Metadata-Version: 2.4
Name: stum
Version: 0.1.1
Summary: Tool for detecting and extracting text from intertitles in Swedish newsreels.
Project-URL: Homepage, https://github.com/Modern36/stum
Project-URL: Bug Tracker, https://github.com/Modern36/stum/issues
Author-email: Mathias Johansson <MathiasJoha@gmail.com>
Maintainer-email: Mathias Johansson <MathiasJoha@gmail.com>
License: CC-BY-NC-4.0
License-File: LICENSE
Keywords: automatic speech recognition,intertitle,newsreels,speech-to-text,swedish,transcription
Classifier: Development Status :: 4 - Beta
Classifier: Framework :: Pytest
Classifier: Intended Audience :: Science/Research
Classifier: Operating System :: MacOS
Classifier: Operating System :: POSIX :: Linux
Classifier: Programming Language :: Python :: 3.10
Classifier: Programming Language :: Python :: 3.11
Classifier: Programming Language :: Python :: 3.12
Classifier: Programming Language :: Python :: 3.13
Classifier: Topic :: Multimedia :: Video
Classifier: Topic :: Scientific/Engineering :: Image Processing
Classifier: Topic :: Utilities
Requires-Python: >=3.10
Requires-Dist: jiwer==3.0.4
Requires-Dist: opencv-contrib-python==4.10.0.84
Requires-Dist: pytesseract==0.3.13
Requires-Dist: python-ffmpeg==2.0.12
Requires-Dist: tqdm==4.67.1
Provides-Extra: dev
Requires-Dist: coverage-badge==1.1.2; extra == 'dev'
Requires-Dist: coverage==7.5.1; extra == 'dev'
Requires-Dist: pre-commit==4.1.0; extra == 'dev'
Requires-Dist: pytest-cov==5.0.0; extra == 'dev'
Requires-Dist: pytest-xdist==3.6.1; extra == 'dev'
Requires-Dist: pytest==8.2.0; extra == 'dev'
Description-Content-Type: text/markdown

![test-coverage](/media/coverage.svg)
[![pre-commit](https://img.shields.io/badge/pre--commit-enabled-brightgreen?logo=pre-commit)](https://github.com/pre-commit/pre-commit)
[![Hatch project](https://img.shields.io/badge/%F0%9F%A5%9A-Hatch-4051b5.svg)](https://github.com/pypa/hatch)



# stum

`stum` is a tool for detecting and extracting text from intertitles in silent
films.

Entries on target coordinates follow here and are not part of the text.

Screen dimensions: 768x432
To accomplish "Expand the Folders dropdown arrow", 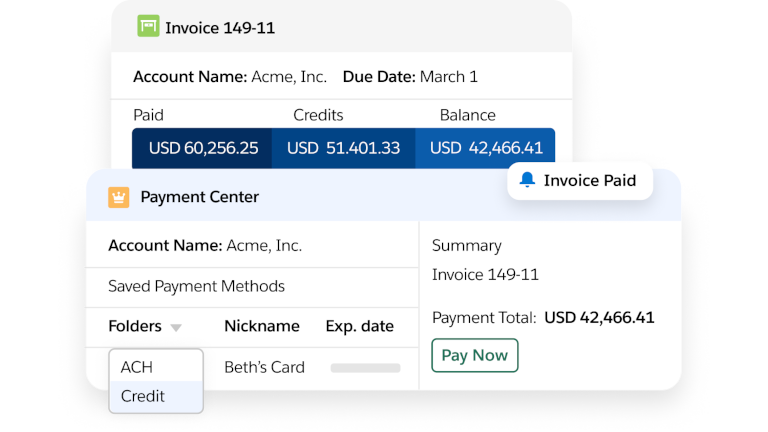I will click(x=176, y=327).
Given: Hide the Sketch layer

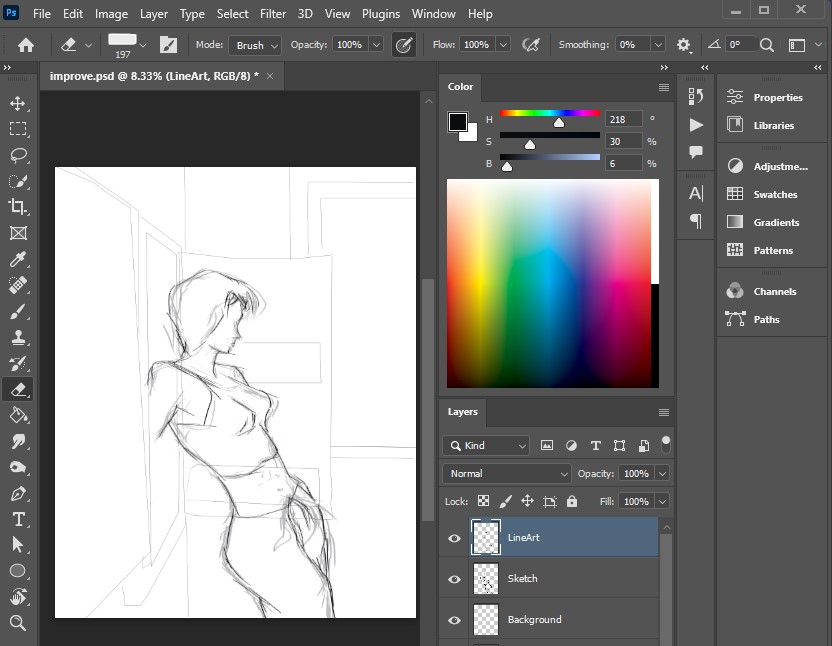Looking at the screenshot, I should (x=454, y=579).
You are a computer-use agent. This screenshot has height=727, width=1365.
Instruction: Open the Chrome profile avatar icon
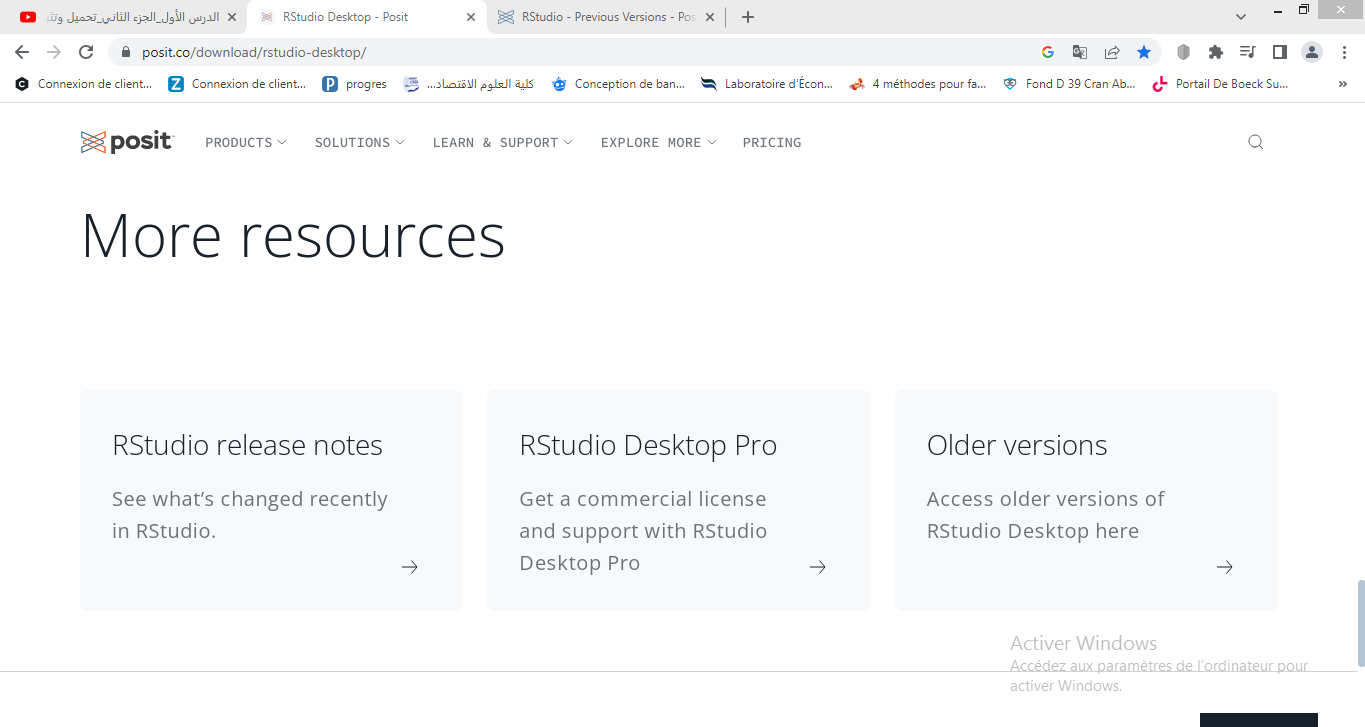pos(1311,52)
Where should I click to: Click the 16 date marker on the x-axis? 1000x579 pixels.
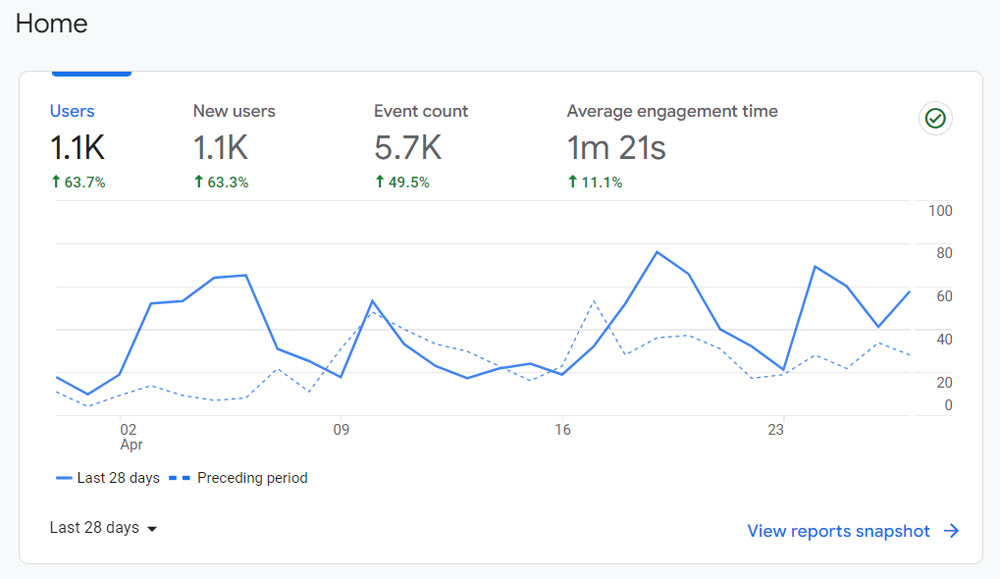(x=562, y=430)
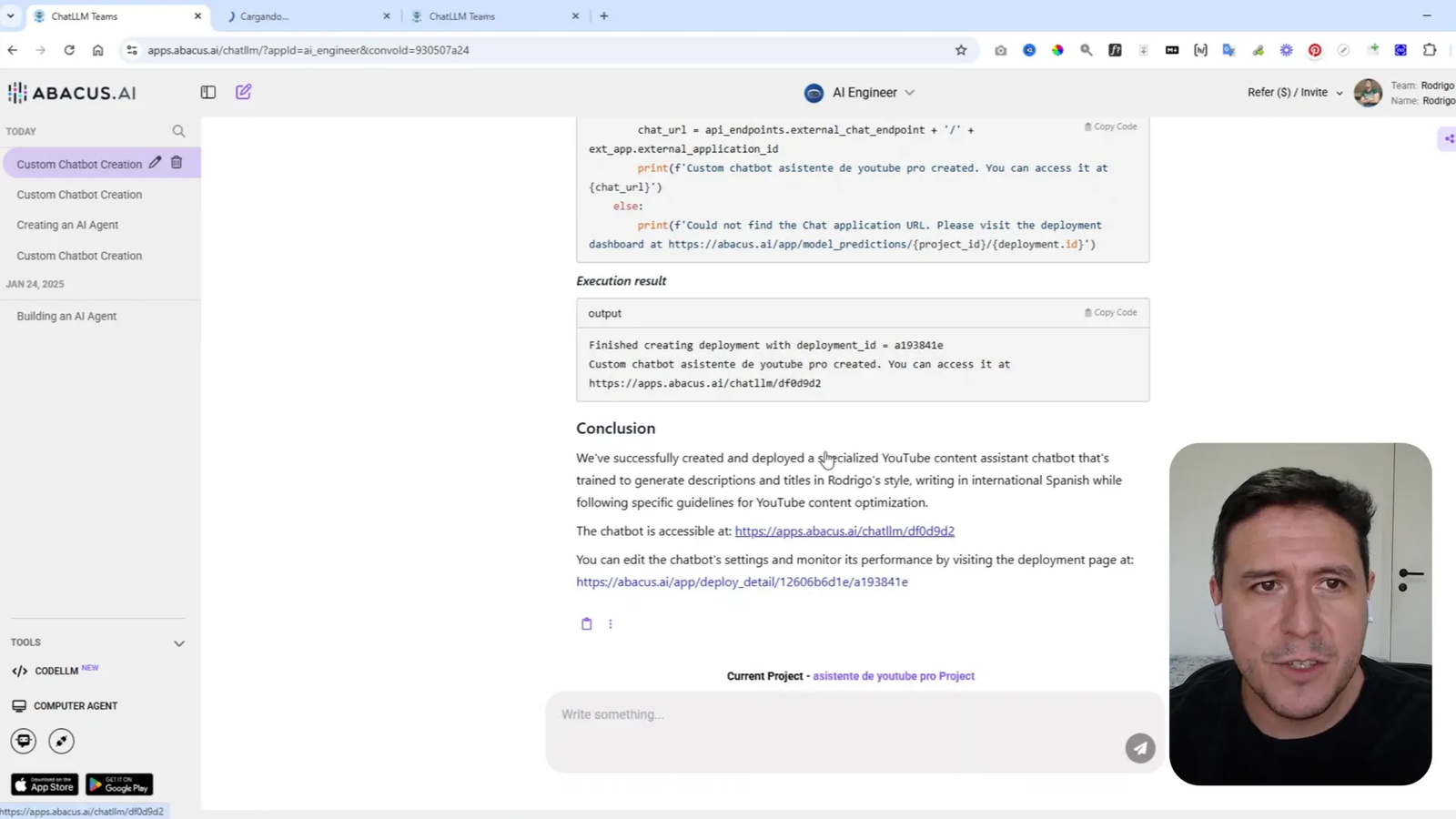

It was developed and tested specifically for Swedish newsreels.

## Installation

1. Install `stum` either:
    - `pipx install stum`
    - `python -m pip install stum`
    - `python -m pip install -e '.[dev]'` (for development)
2. Install ffmpeg:
    - MacOS (with Homebrew): `brew install ffmpeg`
    - Debian: `sudo apt-get install ffmpeg`
3. Install tesseract:
    - MacOS (with Homebrew): `brew install tesseract`
    - Debian: `sudo apt-get install tesseract`

4. Install the Swedish OCR model for Tesseract:
    - Download the [Swedish model](https://github.com/tesseract-ocr/tessdata/raw/refs/heads/main/swe.traineddata)
    - Place it in the appropriate tessdata folder:
        - MacOS (with Homebrew): `/opt/homebrew/share/tessdata`
        - Linux: `/usr/share/tesseract-ocr/4.00/tessdata`

5. Download the EAST model for text detection:
   - [EAST model](https://github.com/ZER-0-NE/EAST-Detector-for-text-detection-using-OpenCV/raw/refs/heads/master/frozen_east_text_detection.pb)
    - Place it in the `./models` folder of this repository.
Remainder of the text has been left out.